- **YOUR TASKS**
**A.** In the VPM-ViT passage, what does the VPM Visualization Service convert each Search-Solve-Prove cycle into?
**B.** Using the VPM-ViT passage, explain what the MPM Reconstruction Head does and what it is for.
**C.** Retype the VPM-ViT passage, everything from "The future of" down to "watch it grow.".

- **SUPPLIED PASSAGE**
──────────────────────────────
The future of AI isn’t smarter models. It’s visible intelligence systems that don’t just work, but show their work, learn from their mistakes, and grow more capable through continuous engagement with the world.
This is just the beginning. The cognitive heartbeat has started. Now we watch it grow.
🧫 VPM-ViT: The Jitter’s Pattern Recognition Engine 🧠🔍
Here’s a detailed Mermaid diagram showing how the VPM-ViT works and where it fits into our cognitive architecture:
flowchart TD
subgraph SSP_Thought_Stream ["🔍 Search-Solve-Prove Cycle"]
A["🧠 Proposer: Generates challenging questions<br/>from seed answers"] -->|Question| B["🔍 Solver: Conducts search<br/>and constructs answer"]
B -->|Answer + Evidence| C["✅ Verifier: RAG verification<br/>checks answerability"]
C -->|Metrics Vector| D["📊 VPM Visualization:<br/>Converts metrics to image"]
D --> E["🖼️ VPM Frame:<br/>Grayscale representation<br/>of cognitive state"]
end
subgraph VPM_ViT_Architecture ["🧠 VPM-ViT: Cognitive Pattern Recognizer"]
E --> F["🧩 Patch Embedding:<br/>Splits image into patches<br/>(Conv2d → Flatten → Transpose)"]
F --> G["📍 Positional Encoding:<br/>2D sin-cos embedding<br/>maintains spatial awareness"]
G --> H["⏺️ [CLS] Token:<br/>Special token for<br/>overall assessment"]
H --> I["🧠 Transformer Blocks (x6):<br/>Self-attention → MLP<br/>(LayerNorm → MHA → FFN)"]
subgraph Multi_Task_Heads ["🎯 Multi-Task Output Heads"]
I --> J["📏 Regression Head:<br/>Predicts continuous metrics<br/>(e.g., verification score, difficulty)"]
I --> K["🏷️ Classification Head:<br/>Predicts risk categories<br/>(e.g., high/medium/low quality)"]
I --> L["🧩 MPM Reconstruction Head:<br/>Reconstructs masked patches<br/>for self-supervised learning"]
end
end
subgraph Jitter_Cognitive_Loop ["🔄 Jitter's Self-Improvement Cycle"]
M["📚 Historical VPM Frames"] --> VPM_ViT_Architecture
VPM_ViT_Architecture --> N["📈 Pattern Recognition:<br/>Identifies successful<br/>cognitive strategies"]
N --> O["💡 Strategic Recommendations:<br/>'Increase search depth'<br/>'Use different evidence'<br/>'Try alternative reasoning'"]
O --> P["🔄 Feedback to SSP System:<br/>Improves future thought processes"]
P --> A
end
classDef process fill:#e6f7ff,stroke:#1890ff;
classDef model fill:#f6ffed,stroke:#52c41a;
classDef loop fill:#fff7e6,stroke:#fa8c16;
class SSP_Thought_Stream process;
class VPM_ViT_Architecture model;
class Jitter_Cognitive_Loop loop;
💃 How This Fits into the Jitter’s Cognitive Process
The VPM-ViT isn’t just another vision model it’s the pattern recognition engine of our digital organism. While the VPM Control Service handles moment-to-moment cognitive decisions (like a reflex), the VPM-ViT serves as the Jitter’s long-term memory and strategic planner.
😶🌫️ Key Integration Points:
-
From Thought to Image 📸→🖼️
- The VPM Visualization Service converts each Search-Solve-Prove cycle into a grayscale image
- Each band represents a different cognitive metric (verification score, search usage, etc.)
──────────────────────────────
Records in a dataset
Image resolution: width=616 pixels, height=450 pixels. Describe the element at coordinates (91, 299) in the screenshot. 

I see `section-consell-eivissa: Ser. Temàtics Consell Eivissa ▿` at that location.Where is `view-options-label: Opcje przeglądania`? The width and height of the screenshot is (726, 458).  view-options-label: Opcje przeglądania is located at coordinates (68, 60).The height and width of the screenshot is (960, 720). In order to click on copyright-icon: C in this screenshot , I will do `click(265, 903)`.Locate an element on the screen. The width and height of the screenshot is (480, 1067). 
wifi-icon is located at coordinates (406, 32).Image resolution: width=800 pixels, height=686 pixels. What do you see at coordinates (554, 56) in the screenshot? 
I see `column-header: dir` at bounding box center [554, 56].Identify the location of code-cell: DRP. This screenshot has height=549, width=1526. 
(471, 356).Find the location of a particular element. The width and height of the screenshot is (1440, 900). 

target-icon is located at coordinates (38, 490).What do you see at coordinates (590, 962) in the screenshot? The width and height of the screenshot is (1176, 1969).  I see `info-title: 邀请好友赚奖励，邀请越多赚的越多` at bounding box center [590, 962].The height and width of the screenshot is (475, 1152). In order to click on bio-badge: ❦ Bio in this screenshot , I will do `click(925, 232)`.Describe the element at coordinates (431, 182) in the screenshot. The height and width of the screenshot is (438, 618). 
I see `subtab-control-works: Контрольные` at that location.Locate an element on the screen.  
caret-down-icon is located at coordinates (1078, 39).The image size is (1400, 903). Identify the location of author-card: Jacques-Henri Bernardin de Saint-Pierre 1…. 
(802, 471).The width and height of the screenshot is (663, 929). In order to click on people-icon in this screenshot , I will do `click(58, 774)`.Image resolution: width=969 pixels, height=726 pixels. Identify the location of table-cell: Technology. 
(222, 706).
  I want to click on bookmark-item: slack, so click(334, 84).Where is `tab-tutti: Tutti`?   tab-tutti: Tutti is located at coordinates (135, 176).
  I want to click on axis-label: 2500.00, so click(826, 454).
──────────────────────────────
- **ANSWERS FOR EACH ITEM**
**A.** A grayscale image.

**B.** The MPM Reconstruction Head reconstructs masked patches. This serves self-supervised learning.

**C.**
The future of AI isn’t smarter models. It’s visible intelligence systems that don’t just work, but show their work, learn from their mistakes, and grow more capable through continuous engagement with the world.
This is just the beginning. The cognitive heartbeat has started. Now we watch it grow.